SPEAKER_01:smash that patreon
SPEAKER_04:button 185 miles south a hardcore punk rock podcast.
SPEAKER_02:Introducing first, the challenger, fighting out of the hard corner. From Cleveland, Ohio, you can plead your case, but you're going home blood red. He is here tonight for victory, through harmony, it is the man known as Clevo! And his opponent, fighting out of the core corner, from parts unknown, weight unknown, Reason he didn't pick Minor Threat in the Straight Edge Super 7, unknown. It is the reigning, defending, undisputed 185-mile South Trivia Champion of the World, Daniel. These questions are too easy. Sant!
SPEAKER_04:All right, and we go to Clevo for question number one. Clevo, what is the greatest hardcore song of all time? The title track off our first album, an album called Victim in Pain. This song is also called Victim in Pain. Close, but we go to Daniel for the potential steal. Daniel, what is the greatest hardcore song of all time?
SPEAKER_03:Sorry, there's a fucking spider that's just right on my leg. That's not it. Go on.
SPEAKER_04:No points this round, and we go to Daniel for this
SPEAKER_03:question. Fuck, that creeped me out. I'm wearing shorts, by the way.
SPEAKER_04:Fuck that.
SPEAKER_03:God, that just creeped me out.
SPEAKER_04:Yeah, well, we should shout out to the second greatest hardcore song of all time, Retaliate, Eight Eyes on Me, in this moment.
SPEAKER_03:Okay, the greatest hardcore song of all time is Blind Justice into Last Warning by Agnostic Front.
SPEAKER_04:A point to the champ, Clevo, shame on you. And we go to Dan for his question number one.
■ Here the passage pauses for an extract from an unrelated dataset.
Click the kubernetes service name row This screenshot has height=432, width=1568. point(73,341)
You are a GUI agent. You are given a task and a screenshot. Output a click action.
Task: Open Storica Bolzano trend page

Dan, can you spell the record label's name that put out the first discharged 12-inch album? titled Why, without using all of the letters in the singer's first name?
SPEAKER_03:Without using? So, why? No,
SPEAKER_04:can you spell the record label's name without using all the letters in the singer's first name? Who's on first? Ben, this question made sense, didn't it? I ran it
SPEAKER_03:by you. Yes, I can. I can spell it without using... I mean, you can't spell it without it, but that's why I said why the only letter that you... see you you misunderstood you thought i was asking why but i was just giving you the one letter that is not in the singer's name that is in the record uh company's title
SPEAKER_04:okay well now you've twisted yourself into a jumbled mess dan is the answer yes or no The answer is no, you cannot. A point to the champ. All right. We go on to Clevo for his number two. Clevo, this is a multiple choice question. What year did SSD appear on the cover of Maximum Rock and Roll? Was it A, 1982, B, 1983, C, 1984, or D, 1985? B, 1983. We go to Dan for the potential steal. Dan, this is a multiple choice question. What year did SSD appear on the cover of Maximum Rock and Roll? Was it A, 1982, B, 1983, C, 1984, or D, 1985? It's
SPEAKER_03:got to be 1984. If it's not 83, I would have guessed 83 also. But if it's not, it's got to be 84.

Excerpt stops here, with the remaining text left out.